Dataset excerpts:
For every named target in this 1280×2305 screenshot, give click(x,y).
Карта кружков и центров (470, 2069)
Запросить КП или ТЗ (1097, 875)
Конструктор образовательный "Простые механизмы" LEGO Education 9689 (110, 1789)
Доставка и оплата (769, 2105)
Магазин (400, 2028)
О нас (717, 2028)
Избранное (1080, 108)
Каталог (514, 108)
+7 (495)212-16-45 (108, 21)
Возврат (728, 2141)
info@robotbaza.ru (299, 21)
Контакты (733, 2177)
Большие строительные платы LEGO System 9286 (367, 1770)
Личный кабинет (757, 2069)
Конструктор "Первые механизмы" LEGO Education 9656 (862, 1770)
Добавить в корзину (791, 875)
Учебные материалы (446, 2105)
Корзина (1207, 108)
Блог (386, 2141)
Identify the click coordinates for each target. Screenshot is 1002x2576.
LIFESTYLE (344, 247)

- _What the task asks_
Repeat exactly the lines from the one containing "Контакты (733, 2177)" through the last line of the records above, both included, and nothing else.

- _Solution_
Контакты (733, 2177)
Большие строительные платы LEGO System 9286 (367, 1770)
Личный кабинет (757, 2069)
Конструктор "Первые механизмы" LEGO Education 9656 (862, 1770)
Добавить в корзину (791, 875)
Учебные материалы (446, 2105)
Корзина (1207, 108)
Блог (386, 2141)
Identify the click coordinates for each target. Screenshot is 1002x2576.
LIFESTYLE (344, 247)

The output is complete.